• _Task to carry out_
Copy the template tag documentation from "What's coming" to "it for you.", replacing "build log" with "error log".

• _Document passage_
Show your team's resources
If you've added entries to your team's resources directory (in /dash/resources), you can show them on any page:
{% resources %}
{% resources limit=6 %}
{% resources category="legal" limit=10 %}
The list refreshes on every page load — so when you approve a new resource in your dashboard, it appears on your site without rebuilding the page. Only approved resources show up; pending submissions stay hidden.
| Argument | What it does |
|---|---|
limit=N | How many resources to show (1–50; default 12) |
category="name" | Only show resources in that category |
The output uses CSS classes bw-resources,
bw-resource, bw-resource-name, etc. —
style them with your own CSS however you like.
Show your upcoming events
Show your team's upcoming events on any page:
{% events %}
{% events limit=10 %}
{% events scope=past limit=5 %}
Each event card shows the date, title, location, a short description, the ticket price (or "Free"), and how many people are attending. Attendee names are never shown. Cancelled events are filtered out automatically.
| Argument | What it does |
|---|---|
limit=N | How many events to show (1–50; default 5) |
scope="upcoming" | Default — future events, soonest first |
scope="past" | Past events, most recent first |
Styling: target the bynli-events class system —
.bynli-events__item, .bynli-events__date,
.bynli-events__title,
.bynli-events__meta,
.bynli-events__price, etc.
What's coming
These work the same way and arrive in upcoming releases:
{% members limit=12 %}— show your current roster, refreshed live
Troubleshooting
If a tag doesn't render the way you expect, the build log is the first place to look. It records every problem Bynli ran into the last time you saved. We'll surface that log in the file manager in an upcoming release; until then, contact support and we'll pull it for you.
Common mistakes:
- Missing spaces:
{{team.name}}works, but{{ team.name }}is the convention and easier to read. - Wrong quote style:
{% include "header.html" %}with double quotes. Single quotes don't work yet. - Leading slash:
{% include "/header.html" %}is rejected. Use"_/header.html"— no leading slash. - Trying to escape your folder:
{% include "../other/x.html" %}is rejected by design.

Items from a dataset
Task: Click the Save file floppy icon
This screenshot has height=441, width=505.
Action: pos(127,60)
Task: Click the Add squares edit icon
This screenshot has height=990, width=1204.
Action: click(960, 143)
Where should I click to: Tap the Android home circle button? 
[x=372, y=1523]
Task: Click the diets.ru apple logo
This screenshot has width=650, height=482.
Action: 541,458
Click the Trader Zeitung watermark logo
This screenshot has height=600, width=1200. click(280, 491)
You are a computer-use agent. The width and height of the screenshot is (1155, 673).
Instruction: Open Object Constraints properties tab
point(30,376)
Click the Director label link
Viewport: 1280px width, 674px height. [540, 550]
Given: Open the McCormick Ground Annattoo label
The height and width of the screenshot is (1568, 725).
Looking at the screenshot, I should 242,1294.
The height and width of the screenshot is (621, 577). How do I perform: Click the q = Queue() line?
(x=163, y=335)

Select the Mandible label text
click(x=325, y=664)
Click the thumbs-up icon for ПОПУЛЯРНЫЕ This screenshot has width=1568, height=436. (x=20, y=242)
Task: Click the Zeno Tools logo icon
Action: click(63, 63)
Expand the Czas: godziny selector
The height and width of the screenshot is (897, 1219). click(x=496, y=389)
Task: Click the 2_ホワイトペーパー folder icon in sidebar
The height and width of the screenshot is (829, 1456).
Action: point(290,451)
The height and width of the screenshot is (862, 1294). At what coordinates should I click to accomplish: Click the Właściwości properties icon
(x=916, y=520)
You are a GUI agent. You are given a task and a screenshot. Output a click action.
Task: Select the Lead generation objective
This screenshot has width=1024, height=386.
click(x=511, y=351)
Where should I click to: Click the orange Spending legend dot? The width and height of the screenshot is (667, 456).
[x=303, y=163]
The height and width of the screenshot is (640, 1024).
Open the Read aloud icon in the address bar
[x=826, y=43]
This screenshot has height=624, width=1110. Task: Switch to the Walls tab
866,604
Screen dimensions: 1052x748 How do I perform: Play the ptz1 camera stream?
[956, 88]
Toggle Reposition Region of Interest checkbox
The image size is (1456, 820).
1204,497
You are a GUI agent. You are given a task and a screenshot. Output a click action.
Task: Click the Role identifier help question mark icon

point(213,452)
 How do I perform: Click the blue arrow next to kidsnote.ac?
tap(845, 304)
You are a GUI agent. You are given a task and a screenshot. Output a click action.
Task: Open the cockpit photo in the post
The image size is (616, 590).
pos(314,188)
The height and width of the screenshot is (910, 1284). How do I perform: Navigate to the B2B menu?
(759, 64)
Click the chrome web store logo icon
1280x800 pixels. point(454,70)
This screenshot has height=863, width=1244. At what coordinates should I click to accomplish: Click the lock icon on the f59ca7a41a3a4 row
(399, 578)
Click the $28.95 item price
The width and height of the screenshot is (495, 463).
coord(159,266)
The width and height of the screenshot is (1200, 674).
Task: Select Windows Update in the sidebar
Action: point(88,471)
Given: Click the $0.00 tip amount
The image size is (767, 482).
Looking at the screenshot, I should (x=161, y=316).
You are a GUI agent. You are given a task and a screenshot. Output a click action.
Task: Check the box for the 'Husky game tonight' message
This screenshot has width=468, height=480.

• _Exercise output_
What's coming
These work the same way and arrive in upcoming releases:
{% members limit=12 %}— show your current roster, refreshed live
Troubleshooting
If a tag doesn't render the way you expect, the error log is the first place to look. It records every problem Bynli ran into the last time you saved. We'll surface that log in the file manager in an upcoming release; until then, contact support and we'll pull it for you.